Peace, like war, needs to be waged.
It’s stating the obvious to say that emergents and fundamentalists see the world differently. In this age of blogs and the conversational web, spats around theological issues are a daily occurrence. Many emergent leaders have had to take a tremendous amount of criticism for their association with new thinking and their deviation from traditional approaches to understanding the gospel. And to be fair, some traditionalists have felt deeply betrayed by the emergent approach.
When we speak of fundamentalism, we should bear in mind that like emergence, it manifests in a wide variety of sectors. It is helpful to see the patterns at play – the overview across these – whether it be Islamic Militancy, Scientific Materialist Dogma, the Leninist party line, even a simple bureaucratic lack of imagination and insistence on fixed rules.
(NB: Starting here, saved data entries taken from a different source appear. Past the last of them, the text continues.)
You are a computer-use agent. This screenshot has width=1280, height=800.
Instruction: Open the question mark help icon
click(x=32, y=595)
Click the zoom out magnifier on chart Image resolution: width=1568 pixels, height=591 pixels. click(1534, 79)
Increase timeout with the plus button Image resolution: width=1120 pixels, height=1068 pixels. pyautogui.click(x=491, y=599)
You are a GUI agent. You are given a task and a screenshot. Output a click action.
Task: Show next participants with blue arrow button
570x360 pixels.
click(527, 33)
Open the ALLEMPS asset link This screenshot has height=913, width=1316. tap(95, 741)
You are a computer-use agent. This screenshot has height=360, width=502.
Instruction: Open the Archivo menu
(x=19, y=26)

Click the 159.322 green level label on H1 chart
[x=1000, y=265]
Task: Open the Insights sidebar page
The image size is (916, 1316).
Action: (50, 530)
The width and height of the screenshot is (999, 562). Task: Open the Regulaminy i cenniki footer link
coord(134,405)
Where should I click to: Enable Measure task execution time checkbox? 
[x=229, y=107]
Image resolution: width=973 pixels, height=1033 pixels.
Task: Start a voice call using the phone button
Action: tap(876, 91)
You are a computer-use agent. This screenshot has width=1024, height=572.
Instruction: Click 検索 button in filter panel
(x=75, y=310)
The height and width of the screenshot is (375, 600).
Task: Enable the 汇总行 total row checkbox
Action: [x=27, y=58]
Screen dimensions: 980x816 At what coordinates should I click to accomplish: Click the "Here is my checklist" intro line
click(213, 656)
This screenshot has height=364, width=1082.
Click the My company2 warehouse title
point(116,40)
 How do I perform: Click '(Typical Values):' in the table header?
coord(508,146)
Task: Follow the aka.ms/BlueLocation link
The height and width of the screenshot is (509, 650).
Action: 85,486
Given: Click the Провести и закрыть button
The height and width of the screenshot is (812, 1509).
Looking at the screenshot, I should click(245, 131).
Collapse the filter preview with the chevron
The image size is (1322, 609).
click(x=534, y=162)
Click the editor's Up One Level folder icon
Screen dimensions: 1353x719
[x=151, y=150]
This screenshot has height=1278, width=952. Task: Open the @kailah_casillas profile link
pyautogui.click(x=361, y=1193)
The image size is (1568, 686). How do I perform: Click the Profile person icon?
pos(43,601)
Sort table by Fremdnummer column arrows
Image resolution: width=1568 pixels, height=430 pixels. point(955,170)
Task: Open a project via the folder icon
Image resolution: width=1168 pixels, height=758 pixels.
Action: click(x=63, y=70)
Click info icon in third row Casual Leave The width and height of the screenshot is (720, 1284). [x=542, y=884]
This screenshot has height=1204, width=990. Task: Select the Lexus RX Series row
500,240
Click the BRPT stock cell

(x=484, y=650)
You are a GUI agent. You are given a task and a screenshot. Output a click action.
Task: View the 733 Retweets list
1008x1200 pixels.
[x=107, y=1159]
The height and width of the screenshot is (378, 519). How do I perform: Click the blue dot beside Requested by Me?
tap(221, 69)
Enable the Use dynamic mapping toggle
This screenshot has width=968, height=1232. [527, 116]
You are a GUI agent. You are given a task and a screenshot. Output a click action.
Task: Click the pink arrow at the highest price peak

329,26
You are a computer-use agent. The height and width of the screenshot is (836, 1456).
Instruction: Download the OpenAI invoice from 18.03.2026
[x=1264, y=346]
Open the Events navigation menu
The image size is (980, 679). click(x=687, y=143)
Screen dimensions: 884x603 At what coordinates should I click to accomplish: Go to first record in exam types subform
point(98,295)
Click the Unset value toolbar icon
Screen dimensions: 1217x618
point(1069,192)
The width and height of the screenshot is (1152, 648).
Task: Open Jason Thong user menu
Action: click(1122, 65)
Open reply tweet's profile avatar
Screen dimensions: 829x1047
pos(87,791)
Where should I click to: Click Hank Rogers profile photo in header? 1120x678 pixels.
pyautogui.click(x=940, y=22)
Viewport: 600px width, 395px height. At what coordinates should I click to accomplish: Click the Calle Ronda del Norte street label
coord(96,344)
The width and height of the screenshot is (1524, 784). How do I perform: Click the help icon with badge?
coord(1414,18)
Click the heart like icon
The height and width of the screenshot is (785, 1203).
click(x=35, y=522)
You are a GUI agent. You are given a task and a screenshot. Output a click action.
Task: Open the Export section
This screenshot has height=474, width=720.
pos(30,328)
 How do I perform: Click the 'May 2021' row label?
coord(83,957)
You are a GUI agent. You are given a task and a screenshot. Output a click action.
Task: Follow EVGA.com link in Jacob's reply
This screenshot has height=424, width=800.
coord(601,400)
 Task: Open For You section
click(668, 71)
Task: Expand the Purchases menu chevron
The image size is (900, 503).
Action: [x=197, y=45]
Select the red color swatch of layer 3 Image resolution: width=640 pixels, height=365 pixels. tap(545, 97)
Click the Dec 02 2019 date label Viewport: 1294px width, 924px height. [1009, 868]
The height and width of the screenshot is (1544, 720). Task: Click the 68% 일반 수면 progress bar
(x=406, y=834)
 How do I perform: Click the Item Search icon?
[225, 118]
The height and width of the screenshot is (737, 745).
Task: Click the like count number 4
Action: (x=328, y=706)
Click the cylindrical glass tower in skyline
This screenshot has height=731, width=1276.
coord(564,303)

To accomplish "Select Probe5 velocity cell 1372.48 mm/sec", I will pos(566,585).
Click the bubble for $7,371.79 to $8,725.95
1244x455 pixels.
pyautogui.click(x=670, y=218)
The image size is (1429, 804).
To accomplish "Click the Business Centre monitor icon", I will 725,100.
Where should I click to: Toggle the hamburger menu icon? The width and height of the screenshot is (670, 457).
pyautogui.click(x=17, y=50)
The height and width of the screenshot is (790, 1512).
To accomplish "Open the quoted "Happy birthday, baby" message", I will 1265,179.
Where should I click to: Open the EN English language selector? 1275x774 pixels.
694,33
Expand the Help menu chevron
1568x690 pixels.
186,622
But here I want to address the issue of Christian (and predominantly Modern) Fundamentalism, for this is the shade which affects me most directly. Moreover I consider myself qualified to critique it as I have been a fundamentalist myself; I am still recovering.
I have in recent months encountered the ire of a pro-Modern backlash. Many judgments have been issued, much misunderstanding experienced, and many a personal slanging match has ensued. While I feel a kinship with Salman Rushdie, fortunately for me these “fundy fatwas” have all been online and virtual.
For example, I have been portrayed as an imbecile, taken as a hateful, divisive and provocative New Ager, and most recently, been roundly dismissed as a false teacher and wolf in sheeps clothing, allied with Satan. I’m not moaning, just stating what adventurous thought can led to when it is read by those who do not know how to read.
Now many a balanced brother and sensible sister have questioned the value of face-offs with these detractors, especially where those concerned are suffering from what Brian McLaren has described as “excessive overconfidence”. While restraint or even silence seems to be one biblical response to slander, malice, and willful misunderstanding, there is a time to stand and fight, to give an answer for the hope that is within, and above all to demonstrate a better way to those intend on disagreement, whose modus operandi is to emphasize difference rather than encouraging similarity.
There are several things to consider when engaging in these faith wars. No war is ever won without a thorough understanding of the issues at stake, and how the opponent thinks. If we are to have any success in effecting transformation amongst a population of fellow believers who view us with deep suspicion, fear, and cast us in the role of “the other”, we have to identify our actual differences, rather than missing an opportunity by misdiagnosing the problem, or concentrating on surface dissimilarities.
In future posts I might address some of these issues. But as an introduction, I would like to consider this exploration a part of the great Restoration of All Things by God spoken of in Colossians 1:
For God was pleased to have all his fullness dwell in him, and through him to reconcile to himself all things, whether things on earth or things in heaven, by making peace through his blood, shed on the cross.
Our “enemies” are often our neighbors, and the starting point in waging this Peace, should be at and near home.